Required work:
1 > Answer these questions from the passage on the best albums of 2009, giving each answer on its own line marked (a), (b), and (c):
(a) Which band received the most nods for album of the year?
(b) Which song does the writer exclude when describing that band's music?
(c) What made listening to the Dirty Projectors too much for the writer to handle?
2 > Summarize the passage on the best albums of 2009 in two sentences.
3 > Retype the part of the passage on the best albums of 2009 that opens with the words containing "I have listened" and closes with "much to handle.".

Document passage:
The Nicsperiment's Nine Best Albums of 2009

I have listened to a lot of music this year, and most of the stuff I have been told is the best has seemed kind of silly. Animal Collective, who easily received the most nods for album of the year, is wearing no clothes. Excluding My Girls, their music sounds like one bass note, one drum being hit, and a bunch of disjointed voices badly singing over each other in a way that makes no aural sense. I'm not simply going to say I don't get it. I am going to say it isn't good and everyone is just acting like it is because they are scared to not like it. I listened to Grizzly Bear and woke up three days later. I tried out the Dirty Projectors, but the scratching chalkboard in my ears was too much to handle.

Provided records:
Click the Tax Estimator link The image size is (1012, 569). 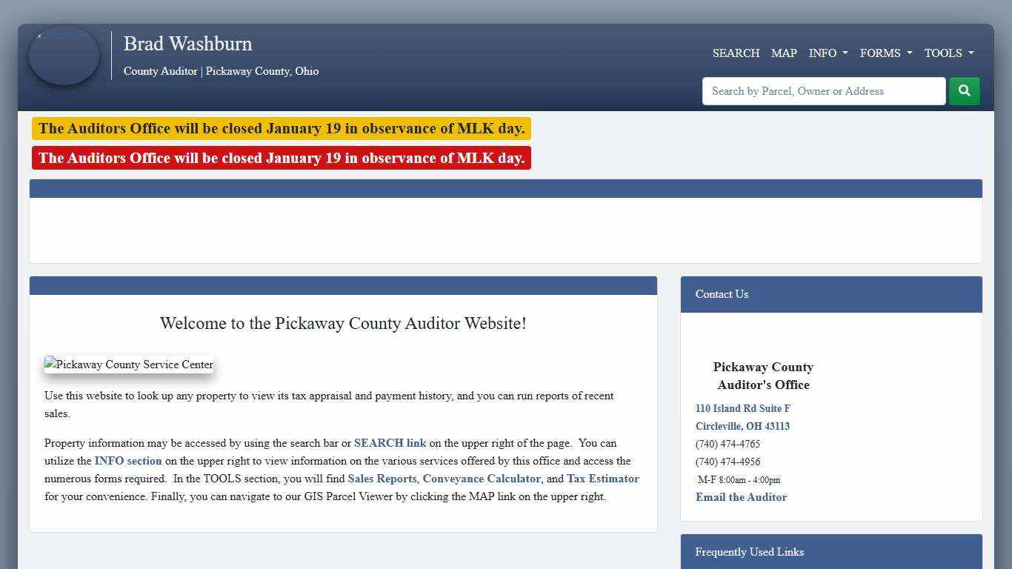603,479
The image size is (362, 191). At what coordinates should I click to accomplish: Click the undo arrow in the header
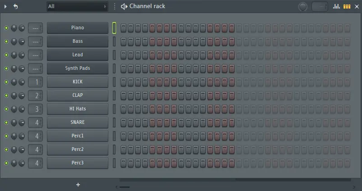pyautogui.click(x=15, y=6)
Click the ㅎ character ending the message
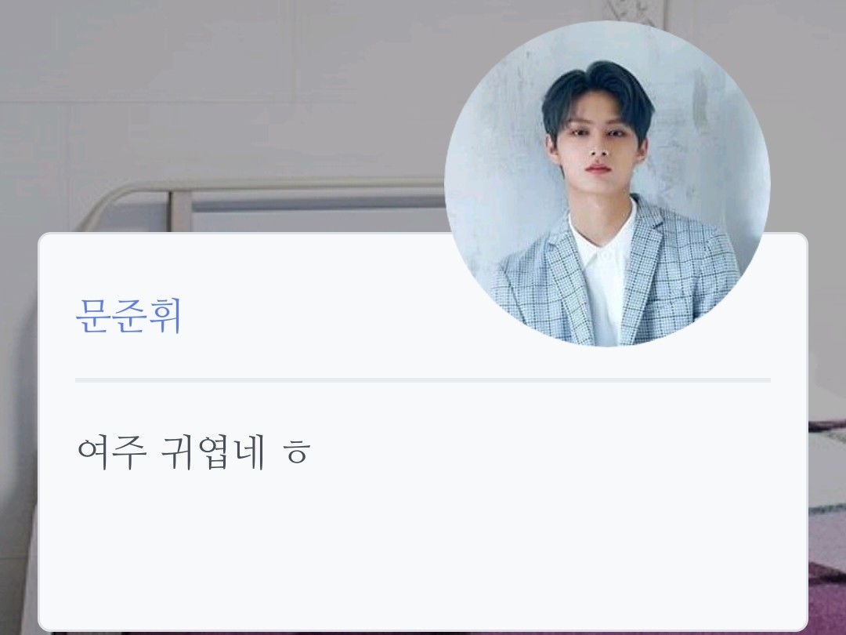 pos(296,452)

Solved tasks:
1 >
(a) Animal Collective
(b) My Girls
(c) The scratching chalkboard in the writer's ears

2 > The writer has listened to a lot of music this year and finds most of what was called the best kind of silly, arguing that Animal Collective's music, apart from My Girls, isn't good and that people act like it is because they are scared not to. The writer also says listening to Grizzly Bear led to waking up three days later, and that the Dirty Projectors felt like a scratching chalkboard that was too much to handle.

3 >
I have listened to a lot of music this year, and most of the stuff I have been told is the best has seemed kind of silly. Animal Collective, who easily received the most nods for album of the year, is wearing no clothes. Excluding My Girls, their music sounds like one bass note, one drum being hit, and a bunch of disjointed voices badly singing over each other in a way that makes no aural sense. I'm not simply going to say I don't get it. I am going to say it isn't good and everyone is just acting like it is because they are scared to not like it. I listened to Grizzly Bear and woke up three days later. I tried out the Dirty Projectors, but the scratching chalkboard in my ears was too much to handle.